#  BPSK Demodulation in Nonlinear Channels with Deep Neural Networks

This code is provided as supplementary material of the lecture Machine Learning and Optimization in Communications (MLOC).<br>

This code illustrates:
* demodulation of BPSK symbols in highly nonlinear channels using an artificial neural network
* variable batch size to improve learning towards lower error rates

In [3]:
import tensorflow as tf
import numpy as np
import matplotlib.pyplot as plt
from ipywidgets import interactive
import ipywidgets as widgets
%matplotlib inline 

Specify the parameters of the transmission as the fiber length $L$ (in km), the fiber nonlinearity coefficienty $\gamma$ (given in 1/W/km) and the total noise power $P_n$ (given in dBM. The noise is due to amplified spontaneous emission in amplifiers along the link). We assume a model of a dispersion-less fiber affected by nonlinearity. The model, which is described for instance in [1] is given by an iterative application of the equation
$$
x_{k+1} = x_k\exp\left(\jmath\frac{L}{K}\gamma|x_k|^2\right) + n_{k+1},\qquad 0 \leq k < K
$$
where $x_0$ is the channel input (the modulated, complex symbols) and $x_K$ is the channel output. $K$ denotes the number of steps taken to simulate the channel Usually $K=50$ gives a good approximation.

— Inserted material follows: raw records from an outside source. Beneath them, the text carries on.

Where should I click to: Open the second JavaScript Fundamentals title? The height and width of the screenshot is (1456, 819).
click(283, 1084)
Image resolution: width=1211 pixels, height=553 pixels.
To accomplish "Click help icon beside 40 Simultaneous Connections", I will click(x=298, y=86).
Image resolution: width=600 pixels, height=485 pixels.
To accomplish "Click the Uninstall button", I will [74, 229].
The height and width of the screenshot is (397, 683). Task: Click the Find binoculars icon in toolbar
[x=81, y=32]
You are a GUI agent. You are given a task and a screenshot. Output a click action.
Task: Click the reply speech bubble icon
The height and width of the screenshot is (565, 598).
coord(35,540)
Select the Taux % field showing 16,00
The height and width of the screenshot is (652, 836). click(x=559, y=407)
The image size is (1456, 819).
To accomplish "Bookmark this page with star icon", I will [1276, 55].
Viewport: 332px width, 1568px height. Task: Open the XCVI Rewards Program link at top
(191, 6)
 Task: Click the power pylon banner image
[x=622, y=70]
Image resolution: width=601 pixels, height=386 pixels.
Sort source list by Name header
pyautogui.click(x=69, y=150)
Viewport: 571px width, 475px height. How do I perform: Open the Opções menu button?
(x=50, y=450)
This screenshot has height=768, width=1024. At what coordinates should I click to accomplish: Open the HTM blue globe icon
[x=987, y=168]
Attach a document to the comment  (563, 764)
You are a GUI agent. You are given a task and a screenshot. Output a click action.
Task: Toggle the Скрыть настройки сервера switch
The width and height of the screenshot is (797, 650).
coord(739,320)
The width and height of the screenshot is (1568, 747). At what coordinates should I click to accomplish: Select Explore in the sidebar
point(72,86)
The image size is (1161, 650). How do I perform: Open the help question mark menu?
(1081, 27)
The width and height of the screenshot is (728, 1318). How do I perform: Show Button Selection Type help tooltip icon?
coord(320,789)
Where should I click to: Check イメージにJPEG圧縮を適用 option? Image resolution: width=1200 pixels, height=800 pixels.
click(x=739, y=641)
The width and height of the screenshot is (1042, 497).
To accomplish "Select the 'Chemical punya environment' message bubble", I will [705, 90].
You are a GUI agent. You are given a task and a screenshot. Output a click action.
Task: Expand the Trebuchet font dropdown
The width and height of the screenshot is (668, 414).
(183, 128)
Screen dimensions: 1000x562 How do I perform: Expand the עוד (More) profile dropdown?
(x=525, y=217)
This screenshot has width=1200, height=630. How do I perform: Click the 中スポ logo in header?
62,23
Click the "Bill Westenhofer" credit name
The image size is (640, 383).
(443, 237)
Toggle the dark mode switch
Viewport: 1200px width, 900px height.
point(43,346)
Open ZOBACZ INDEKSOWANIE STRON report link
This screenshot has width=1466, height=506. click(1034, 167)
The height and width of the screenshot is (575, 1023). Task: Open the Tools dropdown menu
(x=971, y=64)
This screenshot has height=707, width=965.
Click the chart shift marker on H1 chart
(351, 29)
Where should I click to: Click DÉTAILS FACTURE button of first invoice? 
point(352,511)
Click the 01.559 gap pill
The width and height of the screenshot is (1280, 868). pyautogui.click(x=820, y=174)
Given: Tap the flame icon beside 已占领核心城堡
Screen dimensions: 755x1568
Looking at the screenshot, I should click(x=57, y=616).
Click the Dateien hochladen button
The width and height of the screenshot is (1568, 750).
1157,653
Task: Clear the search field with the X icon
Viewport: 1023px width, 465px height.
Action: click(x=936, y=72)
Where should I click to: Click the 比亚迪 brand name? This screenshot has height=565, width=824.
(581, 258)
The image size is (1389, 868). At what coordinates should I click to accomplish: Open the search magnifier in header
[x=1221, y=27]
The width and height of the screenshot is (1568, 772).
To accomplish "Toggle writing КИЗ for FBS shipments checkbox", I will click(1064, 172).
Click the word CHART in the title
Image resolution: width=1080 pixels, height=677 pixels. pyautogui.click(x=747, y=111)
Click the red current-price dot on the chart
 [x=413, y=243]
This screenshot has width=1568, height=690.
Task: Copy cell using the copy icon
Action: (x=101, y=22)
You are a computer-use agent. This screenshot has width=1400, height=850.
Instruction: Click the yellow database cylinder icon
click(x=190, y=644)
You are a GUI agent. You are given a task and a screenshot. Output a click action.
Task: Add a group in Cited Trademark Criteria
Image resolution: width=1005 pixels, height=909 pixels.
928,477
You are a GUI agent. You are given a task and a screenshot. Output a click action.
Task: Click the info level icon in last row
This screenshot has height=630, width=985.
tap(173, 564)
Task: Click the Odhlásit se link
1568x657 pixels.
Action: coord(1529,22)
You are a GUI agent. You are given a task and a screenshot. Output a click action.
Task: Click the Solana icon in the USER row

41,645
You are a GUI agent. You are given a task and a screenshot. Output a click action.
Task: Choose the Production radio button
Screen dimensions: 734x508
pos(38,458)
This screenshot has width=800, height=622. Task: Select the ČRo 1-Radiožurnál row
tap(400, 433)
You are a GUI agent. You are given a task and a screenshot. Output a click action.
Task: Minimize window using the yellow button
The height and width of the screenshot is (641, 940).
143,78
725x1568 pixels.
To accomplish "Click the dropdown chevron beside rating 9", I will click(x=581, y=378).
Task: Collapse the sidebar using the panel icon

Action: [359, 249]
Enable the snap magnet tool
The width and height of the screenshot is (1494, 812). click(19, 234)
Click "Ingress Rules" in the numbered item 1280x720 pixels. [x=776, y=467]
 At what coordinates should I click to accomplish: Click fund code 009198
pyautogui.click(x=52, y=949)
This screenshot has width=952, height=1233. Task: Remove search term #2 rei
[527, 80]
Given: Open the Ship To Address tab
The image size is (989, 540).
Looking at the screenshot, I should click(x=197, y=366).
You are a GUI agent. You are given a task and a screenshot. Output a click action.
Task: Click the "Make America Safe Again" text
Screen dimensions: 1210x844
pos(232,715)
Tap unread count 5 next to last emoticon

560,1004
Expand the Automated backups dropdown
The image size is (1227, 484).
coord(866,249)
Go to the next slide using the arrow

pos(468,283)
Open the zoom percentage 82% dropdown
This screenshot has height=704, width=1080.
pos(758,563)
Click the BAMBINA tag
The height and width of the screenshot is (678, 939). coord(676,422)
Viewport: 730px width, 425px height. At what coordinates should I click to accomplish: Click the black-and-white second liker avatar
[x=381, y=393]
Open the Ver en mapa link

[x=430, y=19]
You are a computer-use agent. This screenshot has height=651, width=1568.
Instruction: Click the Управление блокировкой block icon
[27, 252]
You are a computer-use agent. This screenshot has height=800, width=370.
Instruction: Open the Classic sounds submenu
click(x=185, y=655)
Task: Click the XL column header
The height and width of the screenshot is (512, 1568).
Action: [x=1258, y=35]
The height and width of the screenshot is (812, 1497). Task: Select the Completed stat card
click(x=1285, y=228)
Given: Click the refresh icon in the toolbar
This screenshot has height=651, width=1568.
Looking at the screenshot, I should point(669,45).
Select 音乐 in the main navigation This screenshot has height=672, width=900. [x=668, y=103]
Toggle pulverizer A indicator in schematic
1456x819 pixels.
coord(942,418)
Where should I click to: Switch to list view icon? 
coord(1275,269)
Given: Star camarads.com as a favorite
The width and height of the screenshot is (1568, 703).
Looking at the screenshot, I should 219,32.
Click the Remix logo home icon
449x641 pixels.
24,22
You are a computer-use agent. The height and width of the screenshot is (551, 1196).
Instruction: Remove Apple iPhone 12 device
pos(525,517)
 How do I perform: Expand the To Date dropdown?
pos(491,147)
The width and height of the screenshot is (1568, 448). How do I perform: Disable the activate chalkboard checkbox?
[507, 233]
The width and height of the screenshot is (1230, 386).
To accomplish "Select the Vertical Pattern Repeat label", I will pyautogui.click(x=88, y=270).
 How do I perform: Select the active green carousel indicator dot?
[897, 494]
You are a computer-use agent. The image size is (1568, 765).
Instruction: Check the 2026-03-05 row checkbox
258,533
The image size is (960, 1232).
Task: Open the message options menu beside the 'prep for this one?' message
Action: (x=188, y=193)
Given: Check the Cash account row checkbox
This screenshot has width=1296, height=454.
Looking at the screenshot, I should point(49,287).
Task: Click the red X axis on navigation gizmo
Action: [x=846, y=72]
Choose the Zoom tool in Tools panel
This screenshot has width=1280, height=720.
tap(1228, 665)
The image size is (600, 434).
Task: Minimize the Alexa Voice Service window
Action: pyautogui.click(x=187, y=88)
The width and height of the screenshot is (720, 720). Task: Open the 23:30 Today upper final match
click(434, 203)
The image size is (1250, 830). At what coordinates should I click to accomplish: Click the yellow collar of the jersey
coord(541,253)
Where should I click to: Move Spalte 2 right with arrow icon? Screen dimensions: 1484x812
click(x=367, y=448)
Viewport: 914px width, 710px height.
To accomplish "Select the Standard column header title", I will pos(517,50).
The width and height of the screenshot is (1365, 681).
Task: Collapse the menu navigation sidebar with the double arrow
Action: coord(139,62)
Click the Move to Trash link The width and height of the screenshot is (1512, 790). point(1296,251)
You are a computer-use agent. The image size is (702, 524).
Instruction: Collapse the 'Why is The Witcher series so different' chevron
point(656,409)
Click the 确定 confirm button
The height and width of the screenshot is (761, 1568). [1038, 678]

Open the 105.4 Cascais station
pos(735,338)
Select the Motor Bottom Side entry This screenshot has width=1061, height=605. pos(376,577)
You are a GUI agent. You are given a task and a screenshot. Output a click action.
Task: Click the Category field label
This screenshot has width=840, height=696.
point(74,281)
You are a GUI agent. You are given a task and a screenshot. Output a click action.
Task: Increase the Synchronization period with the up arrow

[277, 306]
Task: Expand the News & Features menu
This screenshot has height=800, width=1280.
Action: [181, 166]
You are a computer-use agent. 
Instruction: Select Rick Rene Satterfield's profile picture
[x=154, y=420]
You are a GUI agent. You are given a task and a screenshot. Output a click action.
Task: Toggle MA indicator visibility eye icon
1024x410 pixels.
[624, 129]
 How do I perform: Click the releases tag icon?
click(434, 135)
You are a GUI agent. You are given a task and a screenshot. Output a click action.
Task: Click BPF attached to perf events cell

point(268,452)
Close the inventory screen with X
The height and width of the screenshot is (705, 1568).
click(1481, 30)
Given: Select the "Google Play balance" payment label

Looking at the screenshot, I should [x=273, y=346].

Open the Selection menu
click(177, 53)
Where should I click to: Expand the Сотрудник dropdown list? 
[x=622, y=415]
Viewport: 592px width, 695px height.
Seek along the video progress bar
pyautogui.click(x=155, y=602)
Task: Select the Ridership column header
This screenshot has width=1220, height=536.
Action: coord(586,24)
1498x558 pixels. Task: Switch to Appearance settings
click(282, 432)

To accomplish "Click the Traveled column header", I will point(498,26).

[1] S. Li, C. Häger, N. Garcia, and H. Wymeersch, "Achievable Information Rates for Nonlinear Fiber Communication via End-to-end Autoencoder Learning," Proc. ECOC, Rome, Sep. 2018

In [37]:
# Length of transmission (in km)
L = 5000

# fiber nonlinearity coefficient
gamma = 1.27

Pn = -21.3 # noise power (in dBm)

Kstep = 50 # number of steps used in the channel model

# noise variance per step    
sigma_n = np.sqrt((10**((Pn-30)/10)) / Kstep / 2)    

def simulate_channel(x, Pin):  
    # modulate bpsk
    input_power_linear = 10**((Pin-30)/10)
    norm_factor = np.sqrt(input_power_linear);
    bpsk = (1 - 2*x) * norm_factor
    

    temp = np.array(bpsk, copy=True)
    for i in range(Kstep):
        power = np.absolute(temp)**2
        rotcoff = (L / Kstep) * gamma * power
        
        temp = temp * np.exp(1j*rotcoff) + sigma_n*(np.random.randn(len(x)) + 1j*np.random.randn(len(x)))
    return temp

We consider BPSK transmission over this channel.

Show constellation as a function of the fiber input power. When the input power is small, the effect of the nonlinearity is small (as $\jmath\frac{L}{K}\gamma|x_k|^2 \approx 0$) and the transmission is dominated by the additive noise. If the input power becomes larger, the effect of the noise (the noise power is constant) becomes less pronounced, but the constellation rotates due to the larger input power and hence effect of the nonlinearity.

In [24]:
length = 5000

def plot_constellation(Pin):
    t = np.random.randint(2,size=length)
    r = simulate_channel(t, Pin)

    plt.figure(figsize=(6,6))
    font = {'size'   : 14}
    plt.rc('font', **font)
    plt.rc('text', usetex=True)
    plt.scatter(np.real(r), np.imag(r), c=t, cmap='coolwarm')
    plt.xlabel(r'$\Re\{r\}$',fontsize=14)
    plt.ylabel(r'$\Im\{r\}$',fontsize=14)
    plt.axis('equal')
    plt.title('Received constellation (L = %d km, $P_{in} = %1.2f$\,dBm)' % (L, Pin))    
    plt.savefig('bpsk_received_zd_%1.2f.pdf' % Pin,bbox_inches='tight')
    
interactive_update = interactive(plot_constellation, Pin = widgets.FloatSlider(min=-10.0,max=10.0,step=0.1,value=1, continuous_update=False, description='Input Power Pin (dBm)', style={'description_width': 'initial'}, layout=widgets.Layout(width='50%')))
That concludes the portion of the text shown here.